Science creates knowledge. This knowledge production often follows certain principles. Being a statistician, with all the experience I had the privilege to perceive to date, I recognize this as one of the largest problems of statistics. Many people, especially young people, feel a strong urge towards freedom. I think this is wonderful. Radical thinking moves us all forward. However, through this urge for freedom already existing knowledge is often not valued, as the radical thought for the new is stronger than the appreciaten of the already established. This is in my experience the first grave danger statistics face.
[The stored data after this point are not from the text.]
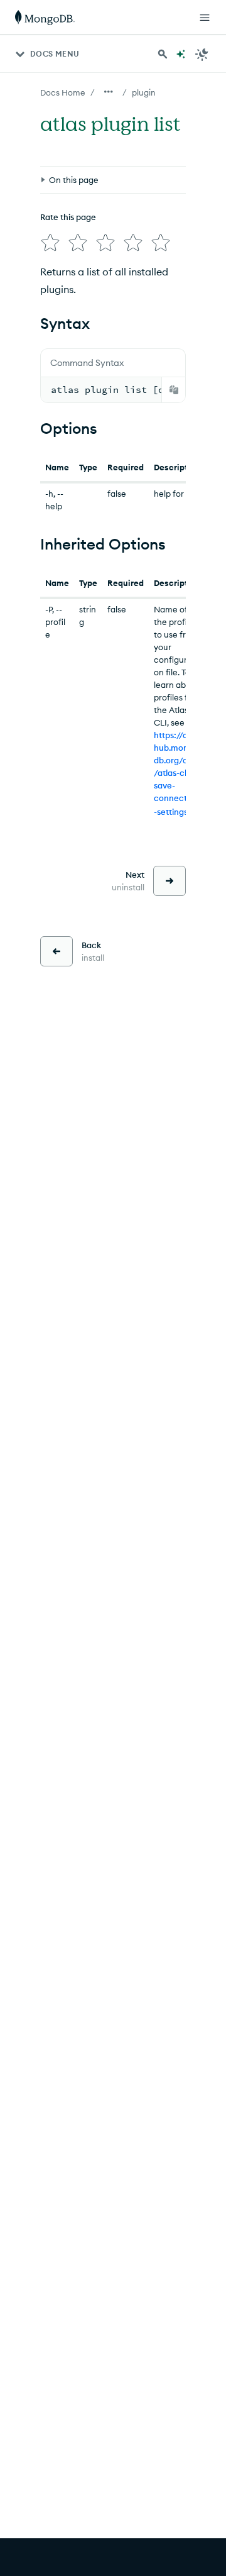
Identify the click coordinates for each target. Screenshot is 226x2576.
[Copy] (174, 390)
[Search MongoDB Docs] (162, 54)
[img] (50, 243)
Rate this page (68, 217)
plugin (144, 92)
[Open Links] (204, 17)
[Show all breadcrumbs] (108, 92)
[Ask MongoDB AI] (181, 54)
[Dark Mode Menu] (202, 54)
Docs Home (62, 92)
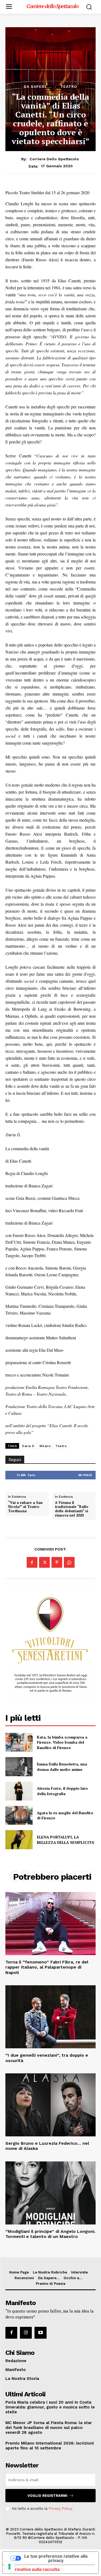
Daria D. (28, 1446)
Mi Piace (85, 1475)
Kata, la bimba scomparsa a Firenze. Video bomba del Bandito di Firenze (62, 1742)
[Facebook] (32, 1562)
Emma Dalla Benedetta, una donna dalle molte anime (62, 1766)
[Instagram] (26, 2333)
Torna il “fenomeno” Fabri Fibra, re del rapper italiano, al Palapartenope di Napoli (46, 1967)
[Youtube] (40, 2333)
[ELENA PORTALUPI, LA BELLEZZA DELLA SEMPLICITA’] (19, 1839)
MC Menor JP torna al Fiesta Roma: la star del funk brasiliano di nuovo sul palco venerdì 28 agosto (48, 2427)
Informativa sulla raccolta (33, 2569)
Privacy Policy (60, 2509)
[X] (44, 1562)
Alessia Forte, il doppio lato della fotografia (62, 1791)
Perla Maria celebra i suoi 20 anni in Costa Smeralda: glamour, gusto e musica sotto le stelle (50, 2407)
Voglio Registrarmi (47, 2496)
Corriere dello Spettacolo (54, 159)
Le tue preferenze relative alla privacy (56, 2558)
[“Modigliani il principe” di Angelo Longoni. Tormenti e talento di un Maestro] (50, 2193)
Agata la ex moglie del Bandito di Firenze (65, 1815)
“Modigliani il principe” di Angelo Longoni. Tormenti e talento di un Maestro (50, 2234)
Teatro (68, 86)
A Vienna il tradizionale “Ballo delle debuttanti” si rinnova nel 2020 (71, 1509)
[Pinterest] (56, 1562)
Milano (45, 1446)
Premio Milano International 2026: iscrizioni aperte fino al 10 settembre (49, 2445)
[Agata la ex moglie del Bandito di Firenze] (19, 1815)
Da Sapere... (37, 86)
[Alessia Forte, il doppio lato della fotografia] (19, 1791)
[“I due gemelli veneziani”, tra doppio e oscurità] (50, 2017)
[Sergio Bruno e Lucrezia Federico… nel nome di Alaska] (50, 2105)
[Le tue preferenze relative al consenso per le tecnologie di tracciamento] (9, 2566)
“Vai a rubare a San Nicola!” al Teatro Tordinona (25, 1507)
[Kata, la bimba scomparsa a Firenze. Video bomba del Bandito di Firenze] (19, 1742)
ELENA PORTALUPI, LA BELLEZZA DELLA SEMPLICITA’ (66, 1839)
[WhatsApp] (69, 1562)
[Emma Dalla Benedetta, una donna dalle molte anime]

People reject the principles of statistics out of the urge to be radical. I say, be radical, but also stand on the shoulders of giants. The second grave danger of statistics is numbers per se. Most people are not fond of numbers. Some are even afraid. Fear is the worst advisor. Numbers are nothing to be afraid of, and likewise is statistics nothing to be afraid of. Yet learning statistics is no short task, and this is the third obstacle I see. Learning a scientific method, any scientific method, takes time. It is like learning an instrument, or learning martial arts. Learning a method is bot a mere internalising of knowledge, but instead learning a method is about gaining experience. Be patient. Take the time to build this experience. Within this Wiki, I give you a basic introduction how statistics can help you to create knowledge, and how you can build this experience best.

Occam's razor

"Entities should not be multiplied without necessity."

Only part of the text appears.